Wyre stared at his son, hard-eyed. This pathetic excuse for a Bertie Boy had sprung from his own loins, heir to a criminal empire that, while not excessive, would upon Wyre’s death make Orven one of the richest men in Sticktown.

But the stinking crown prince wasn’t worthy. He hadn’t earned anything. He’d never applied his mind to his problems, never stopped indulging in pleasures. He was twenty years old, and he’d never taken an interest in a single thing that didn’t wear a skirt or have foam dripping down the side.

It’s my own damn fault, Wyre cursed silently, regarding Orven. I should’ve been harsher. Should’ve made him a man instead of this puling infant.

“What’s goin’ on?” He repeated his son’s question back at him. “What are you doing, Orven? Are you still hiding?”

“Still hidin’!” the boy howled. “Da’, a mage stuck his hand inside me, what do you want me to do? I –“

“I want you to step up!” Wyre snapped. “I want you to be a man, be my son! Look at you! Listen to you! Smell you! You’re a disgustin’, degenerate excuse for a Bertie Boy!”

Orven shrank back onto his pillows.

“If you doan get the drop out of this dropping bed right now,” Wyre snarled, “I’ll do to you what I did to Toras.” He snapped his fingers. “Gone, just like that. For all the world to see.”

Orven sprang from the bedsheets, half-dressed, food smeared across his chest-hair. He knew his dad wasn’t messing around. Wyre had given up his own brother. It wasn’t a stretch to suggest he’d do the same with his son.

“B-b-but what do I do?” Orven gasped, panic in his eyes. “I c-can’t fight a m-mage and if he really is g-going to put his h-hand –”

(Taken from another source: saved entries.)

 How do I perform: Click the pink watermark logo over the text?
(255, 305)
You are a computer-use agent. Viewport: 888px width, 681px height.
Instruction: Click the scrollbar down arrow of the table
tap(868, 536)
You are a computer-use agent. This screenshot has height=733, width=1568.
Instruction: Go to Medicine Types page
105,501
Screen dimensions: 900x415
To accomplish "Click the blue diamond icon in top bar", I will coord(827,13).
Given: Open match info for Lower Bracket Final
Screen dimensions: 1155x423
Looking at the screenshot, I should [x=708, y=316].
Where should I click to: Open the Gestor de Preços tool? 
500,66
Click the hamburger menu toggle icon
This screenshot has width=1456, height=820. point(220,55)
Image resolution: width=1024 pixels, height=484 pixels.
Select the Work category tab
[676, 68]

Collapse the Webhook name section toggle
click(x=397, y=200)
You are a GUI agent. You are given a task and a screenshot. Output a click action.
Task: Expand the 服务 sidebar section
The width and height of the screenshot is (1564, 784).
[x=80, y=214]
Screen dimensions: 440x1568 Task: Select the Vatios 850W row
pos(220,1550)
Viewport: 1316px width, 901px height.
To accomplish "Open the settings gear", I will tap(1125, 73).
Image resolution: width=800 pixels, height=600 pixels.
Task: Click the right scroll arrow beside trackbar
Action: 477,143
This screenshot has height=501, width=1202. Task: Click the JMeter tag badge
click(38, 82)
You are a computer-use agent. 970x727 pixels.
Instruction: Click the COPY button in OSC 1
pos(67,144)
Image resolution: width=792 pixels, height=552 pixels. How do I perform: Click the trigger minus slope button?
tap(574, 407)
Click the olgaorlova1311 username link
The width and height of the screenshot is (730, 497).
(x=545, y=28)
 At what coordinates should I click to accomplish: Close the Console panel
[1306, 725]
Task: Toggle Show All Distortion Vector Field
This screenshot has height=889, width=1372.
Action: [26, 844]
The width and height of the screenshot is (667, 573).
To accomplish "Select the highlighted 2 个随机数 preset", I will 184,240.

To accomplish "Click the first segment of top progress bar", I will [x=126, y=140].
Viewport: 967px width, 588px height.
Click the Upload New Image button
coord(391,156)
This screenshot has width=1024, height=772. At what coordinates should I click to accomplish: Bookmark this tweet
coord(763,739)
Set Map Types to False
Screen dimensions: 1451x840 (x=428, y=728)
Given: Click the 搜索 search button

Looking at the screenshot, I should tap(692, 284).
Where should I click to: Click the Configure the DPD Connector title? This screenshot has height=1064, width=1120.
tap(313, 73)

“If you doan get over it and get back out there makin’ money, you’ll wish he pulled your heart out!” Wyre turned away to the door, breaking eye contact, and despite the candour of his words he heard Orven loosing his breath in relief. “At least it’d be fast – nothin’ like what I’ve got in store.”

“Alright, Da’. Alright.”

It better be.

He slammed the door behind him as he exited the room, and took a few gulps of the far-fresher air out in the corridor before continuing on his way.

* * *

27th Mortifost, 998 NE

The Western Wench was Wyre’s favourite watering hole – they always kept the fires well-stoked – and if he deigned to show up on any given night it would always create a bit of a buzz in the atmosphere. Even those regulars who had nothing to do with the Bertie Boys knew full-well where the tavern’s affiliations lay – who protected it – and if they didn’t rock the boat, they might even end up with a free round when Wyre was in good humour.

This evening Wyre was not in good humour. He entered, scowling, and a hush fell across the patrons, even those with two girls in their laps. He swiftly scanned around through the smoke, ensuring the environment was safe, then stomped over towards his regular booth without saying a word. Jerle would handle that.

His minions were on his heels, over a dozen of them, and he hadn’t got half way to the bench when he heard his captain calling out to the barman for their usuals to be brought over.

There would be no discussion of prices, money trading hands. If it’d just been Jarle and his crew, sure. But not when Wyre was here. Not when the Lultons or Ginnel Gram were about.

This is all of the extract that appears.